Being the largest of the very broad trevally or clan, the GT is a formidable target that takes lures with gusto, displays contempt for inferior gear and is one of the most powerful swimmers going around. When a GT has its head down they arguably win the ‘all species’ pound-for-pound contest. Often calling the reef edge its preferred hunting ground it operates in a particularly nasty playground where it is the undisputed tough kid on the block.
One of the very best images in fishing is the hit of a GT on a surface lure. It is something to behold with the ocean opening up where the lure once was with a mess of white water and a silver flash. Once hooked the sudden and sustained wrenching of the rod in your arms threatens to pull you overboard or at least pull your shoulders from their sockets as they power against the heaviest of drags.
Fighting a GT is a hand-to-hand close quarters affair and a regular occurrence is that no amount of drag will stop them from burying you on the reef. With the drag cranked to stop them, super lines of 100lbs breaking strain and above can detonate within seconds – their hit and run is that brutal! They are a scary fish – but also one of the most awesome – and can leave anglers trembling at the knees. That’s what makes them so incredibly attractive. If you like some violence in your fishing, read on!
The GT is the king of its family and any structure it inhabits. Big GTs are right at the top of the food chain – their only predators are sharks and humans.

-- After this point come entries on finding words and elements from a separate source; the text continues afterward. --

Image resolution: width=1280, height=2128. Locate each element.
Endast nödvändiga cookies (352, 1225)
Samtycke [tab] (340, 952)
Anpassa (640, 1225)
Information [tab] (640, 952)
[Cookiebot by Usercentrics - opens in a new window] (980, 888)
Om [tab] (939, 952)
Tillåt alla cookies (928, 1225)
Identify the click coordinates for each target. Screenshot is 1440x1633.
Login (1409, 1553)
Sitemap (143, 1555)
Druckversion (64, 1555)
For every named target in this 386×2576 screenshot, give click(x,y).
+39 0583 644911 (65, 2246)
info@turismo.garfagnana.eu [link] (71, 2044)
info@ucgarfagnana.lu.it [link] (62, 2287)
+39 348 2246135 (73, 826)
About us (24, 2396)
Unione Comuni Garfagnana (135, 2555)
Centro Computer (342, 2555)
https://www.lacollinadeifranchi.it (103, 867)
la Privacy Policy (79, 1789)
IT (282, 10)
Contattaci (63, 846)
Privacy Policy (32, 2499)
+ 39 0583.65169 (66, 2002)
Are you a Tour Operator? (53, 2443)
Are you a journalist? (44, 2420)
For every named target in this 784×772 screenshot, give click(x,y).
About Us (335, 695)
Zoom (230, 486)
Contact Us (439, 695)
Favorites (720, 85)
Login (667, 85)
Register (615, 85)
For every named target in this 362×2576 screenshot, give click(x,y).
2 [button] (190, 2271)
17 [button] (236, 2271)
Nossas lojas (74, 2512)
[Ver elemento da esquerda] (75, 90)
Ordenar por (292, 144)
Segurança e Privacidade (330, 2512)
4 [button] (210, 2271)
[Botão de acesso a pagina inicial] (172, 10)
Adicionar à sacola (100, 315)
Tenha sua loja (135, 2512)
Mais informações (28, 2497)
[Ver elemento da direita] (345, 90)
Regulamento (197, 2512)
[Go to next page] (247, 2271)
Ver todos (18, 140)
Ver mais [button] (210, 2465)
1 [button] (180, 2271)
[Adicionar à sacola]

Habitat wise, GTs are most commonly associated with the drop-off along a coral studded reef edge where they maraud at will and rule the roost.
Whilst some of the trevally family can be hard to positively identify, when they get over 25 or so kilograms they are all GTs as nothing else grows that large. Their coloration is predominantly silver flanks with darker blotches, and a brassy/blue upper flank and vertical striations: in my experience no two GTs look exactly the same. During certain conditions, reportedly when in spawning mode, males are known to turn almost black. They are fairly fast growing and are clearly a resilient species that are commercially harvested in many developing countries and still manage to thrive despite the pressure.
Not regarded as a terribly good food fish, their value is seen in their fighting prowess which ensures that the majority of GTs are returned to the water to fight again another day, the way it should be!